Wordpress Development 5 min read

Building a Property Import Pipeline for WordPress Real Estate Sites

Building a Property Import Pipeline for WordPress Real Estate Sites

Why property portals need a real import pipeline

A serious real estate site does not have its agents log in and type listings into the WordPress admin. Listings come from a data source: a portal like Rightmove or Zillow, an MLS feed, a partner CRM, or a series of bulk supplier feeds. The pipeline that pulls those feeds in, normalises them, and creates or updates WordPress posts is the load-bearing component of the whole product.

I run a pipeline of this kind on the Fine Luxury Property platform. It pulls luxury property listings across Portugal, Spain, Mauritius, Dubai, Thailand, France, Cyprus, Croatia, and more, and keeps them in sync daily. The architecture below is the one I would deploy again on any property build.

How is a property import pipeline structured?

Five stages, in order:

  1. Fetch. Pull the raw feed from each source. Feeds may be XML, JSON, CSV, or in some cases a partner REST API.
  2. Parse. Convert the raw payload into a normalised internal record shape.
  3. Diff. Compare the incoming record against what is already in WordPress. New, updated, or unchanged?
  4. Upsert. Create new posts, update changed posts, mark removed posts as draft or trash.
  5. Media. Pull listing images, optimise them, and attach to posts.

Each stage has its own failure modes and its own retry strategy. The architecture below treats them as separate concerns.

Stage 1 — Fetch

Use wp_remote_get() with a long timeout for big feeds, or stream large XML directly via curl_init() and curl_setopt(CURLOPT_WRITEFUNCTION). Streaming is essential when a feed is hundreds of megabytes — loading it into memory is not viable on most VPS sizes.

Always:

  • Store the raw response on disk first. That gives a replayable artifact when something goes wrong downstream.
  • Sign or version the stored file with the timestamp and source ID.
  • Track ETags or Last-Modified headers so subsequent runs can short-circuit on unchanged feeds.
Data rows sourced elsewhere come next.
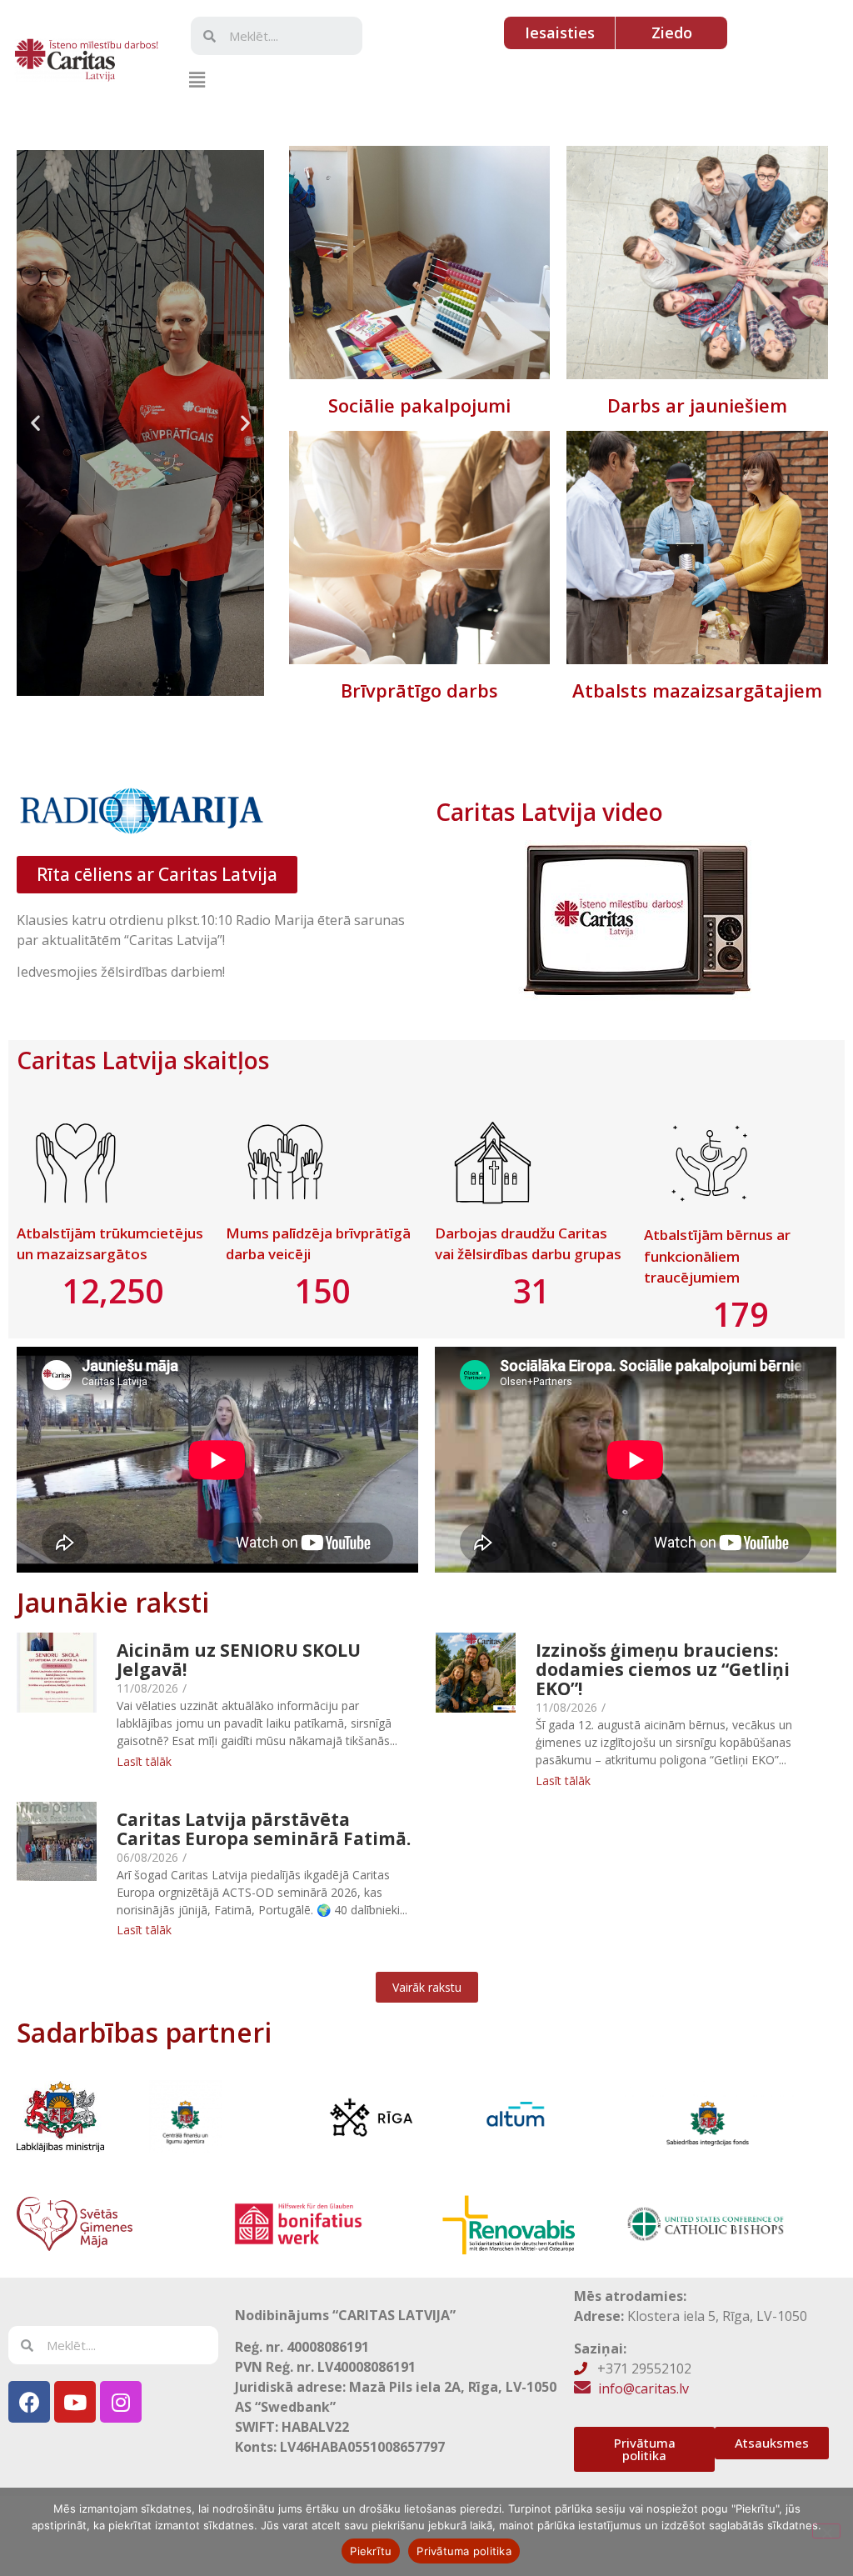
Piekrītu (371, 2551)
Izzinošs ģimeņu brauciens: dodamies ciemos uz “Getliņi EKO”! (663, 1669)
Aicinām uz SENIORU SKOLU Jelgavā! (239, 1660)
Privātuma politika (464, 2551)
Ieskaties (419, 262)
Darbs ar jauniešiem (697, 405)
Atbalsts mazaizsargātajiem (697, 690)
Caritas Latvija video (549, 812)
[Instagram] (121, 2402)
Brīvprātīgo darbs (419, 690)
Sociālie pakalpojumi (419, 405)
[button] (196, 79)
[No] (826, 2530)
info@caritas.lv (643, 2388)
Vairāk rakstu (426, 1987)
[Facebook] (29, 2402)
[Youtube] (75, 2402)
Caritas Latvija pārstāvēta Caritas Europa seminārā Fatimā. (264, 1829)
Stage 2 — Parse and normalise

Every property feed is in a different schema. Build a normaliser per source that converts the source schema into a single canonical record:

$property = [
    'source_id'      => 'rightmove:12345',
    'title'          => '...',
    'description'    => '...',
    'price_amount'   => 1250000,
    'price_currency' => 'EUR',
    'bedrooms'       => 4,
    'bathrooms'      => 3,
    'area_sqm'       => 220,
    'lat'            => 38.7223,
    'lng'            => -9.1393,
    'country'        => 'PT',
    'images'         => [ 'https://feed/img1.jpg', ... ],
    'features'       => [ 'pool', 'sea_view' ],
    'agent'          => [ 'name' => '...', 'email' => '...' ],
];

One normaliser per source. Each one is small. The downstream stages do not care which source the property came from once normalisation is done.

Stage 3 — Diff

For each incoming record, look up the existing WordPress post by source_id stored in post meta. Compare a hash of the normalised record against the hash stored on the previous import. If the hash matches, skip — no changes. If the hash differs, update. If the post does not exist, create.
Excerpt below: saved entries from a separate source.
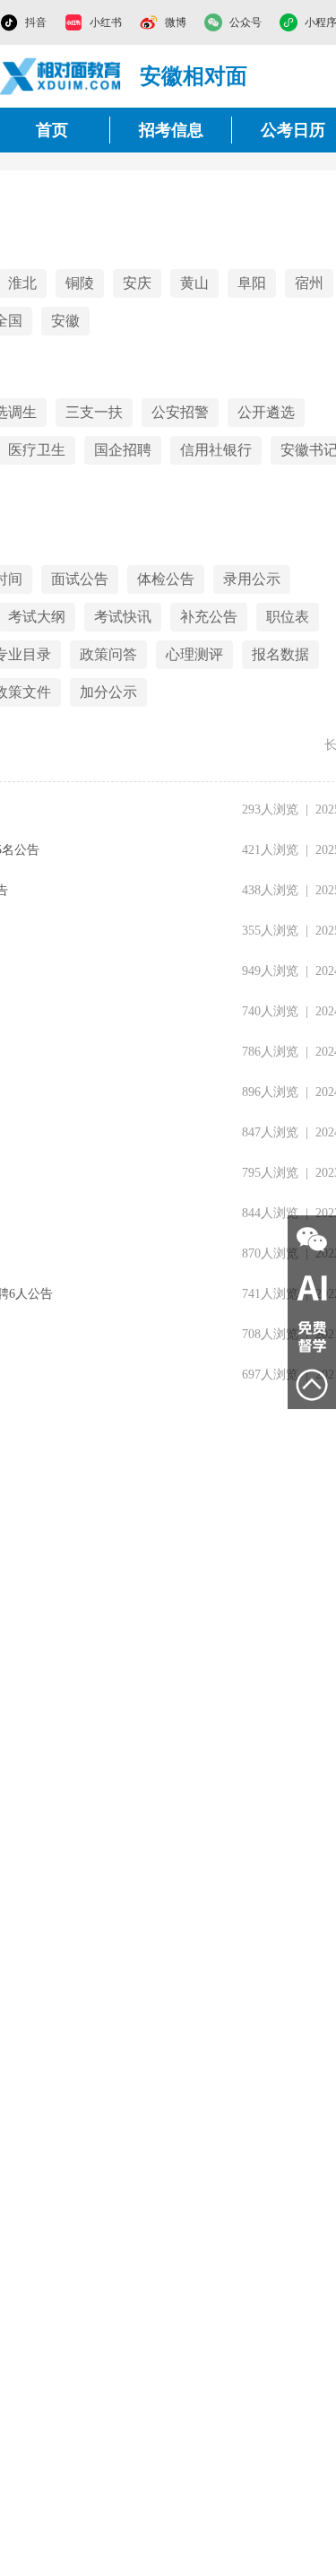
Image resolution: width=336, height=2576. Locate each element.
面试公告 (79, 579)
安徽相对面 (193, 76)
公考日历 (293, 130)
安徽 (65, 320)
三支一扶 (94, 412)
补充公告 (208, 616)
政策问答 (108, 654)
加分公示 (108, 692)
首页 (52, 130)
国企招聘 (122, 449)
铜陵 (79, 283)
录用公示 (251, 579)
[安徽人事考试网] (61, 76)
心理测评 (194, 654)
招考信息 (171, 130)
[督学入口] (312, 1336)
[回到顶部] (312, 1385)
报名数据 (280, 654)
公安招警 (180, 412)
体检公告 (165, 579)
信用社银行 (216, 449)
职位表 (287, 616)
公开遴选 (266, 412)
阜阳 (251, 283)
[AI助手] (312, 1288)
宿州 (309, 283)
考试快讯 (122, 616)
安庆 (137, 283)
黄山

The hash strategy is the secret to making this efficient at scale. Without it, every nightly import would re-write every post, churning the database and burning postmeta writes that the site does not need.
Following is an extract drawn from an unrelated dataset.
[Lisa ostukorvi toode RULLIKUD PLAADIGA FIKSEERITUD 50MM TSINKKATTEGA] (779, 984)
Stage 4 — Upsert into WordPress

Use wp_insert_post() for new properties and wp_update_post() for changes. Store the structured fields as post meta. The location (lat/lng) goes into both post meta and a custom geospatial index if you have one (PostGIS, Algolia, or a custom MySQL spatial index).

For removals, decide a policy: properties that disappear from the feed for N days move from "published" to "draft" with a flag, and after another period are trashed entirely. Hard deletion is dangerous because feed sources sometimes drop and restore listings; a soft-delete window protects you.

Stage 5 — Media pipeline

Property feeds typically include large image URLs. The naive approach — download each into the WordPress media library on every import — is slow, wasteful, and floods the disk with duplicates.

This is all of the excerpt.